Projects: Linux scalability: Brief: bforget() bug fix Projects: Linux scalability: Brief: bforget() bug fix

Brief: Linux 2.2.3 bforget() bug fix

Chuck Lever, Netscape Communications Corp.
chuckl@netscape.com

Andrea Arcangeli
andrea@e-mind.com

$Id: bforget.html,v 1.5 1999/11/12 20:12:54 cel Exp $

Abstract

Linux 2.2.x sports a redesigned VM and buffer cache system that can self-tune based on offered system load. This brief describes a bug in the buffer cache that was identified and fixed by the authors.

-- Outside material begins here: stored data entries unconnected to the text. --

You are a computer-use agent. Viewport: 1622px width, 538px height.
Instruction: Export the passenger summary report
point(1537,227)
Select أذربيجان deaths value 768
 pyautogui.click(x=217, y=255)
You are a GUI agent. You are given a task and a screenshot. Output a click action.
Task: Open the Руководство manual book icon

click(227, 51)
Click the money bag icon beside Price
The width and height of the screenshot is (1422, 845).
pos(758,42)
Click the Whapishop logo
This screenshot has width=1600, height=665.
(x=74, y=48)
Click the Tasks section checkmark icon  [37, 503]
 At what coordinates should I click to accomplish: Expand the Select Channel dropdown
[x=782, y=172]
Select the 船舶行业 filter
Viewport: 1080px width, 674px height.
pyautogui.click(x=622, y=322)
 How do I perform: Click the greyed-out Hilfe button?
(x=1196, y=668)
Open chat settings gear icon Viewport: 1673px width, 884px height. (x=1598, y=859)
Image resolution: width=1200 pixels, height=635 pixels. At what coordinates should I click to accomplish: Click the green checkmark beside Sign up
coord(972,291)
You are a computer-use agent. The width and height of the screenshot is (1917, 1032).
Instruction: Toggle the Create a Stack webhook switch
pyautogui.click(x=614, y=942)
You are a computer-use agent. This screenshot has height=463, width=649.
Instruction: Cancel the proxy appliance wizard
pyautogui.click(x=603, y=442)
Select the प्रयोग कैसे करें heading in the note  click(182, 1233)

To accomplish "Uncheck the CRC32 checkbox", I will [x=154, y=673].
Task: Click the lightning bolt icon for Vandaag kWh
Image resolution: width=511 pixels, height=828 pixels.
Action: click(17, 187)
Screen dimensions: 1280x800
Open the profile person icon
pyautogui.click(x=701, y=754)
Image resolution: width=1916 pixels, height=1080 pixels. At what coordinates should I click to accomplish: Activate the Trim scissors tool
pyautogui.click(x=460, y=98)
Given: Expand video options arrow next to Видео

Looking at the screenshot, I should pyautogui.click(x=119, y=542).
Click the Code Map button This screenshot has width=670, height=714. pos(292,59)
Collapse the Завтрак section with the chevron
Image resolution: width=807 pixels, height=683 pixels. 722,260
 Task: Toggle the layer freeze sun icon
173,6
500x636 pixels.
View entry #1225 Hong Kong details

This document is Copyright © 1999 Netscape Communications Corp., all rights reserved. Trademarked material referenced in this document is copyright by its respective owner.


Introduction

Linux is an open-source POSIX-compliant operating system that runs on commodity hardware. A feature of recent releases of Linux is its ability to self-tune system parameters, such as buffer cache size, according to offered system load. Part of this self-tuning ability is implemented in a varying partitioning of physical RAM between the traditional-style buffer cache and the virtual memory system. However, allowing the buffer cache to grow and shrink on-demand introduces some interesting design problems, and, in this case, a significant bug.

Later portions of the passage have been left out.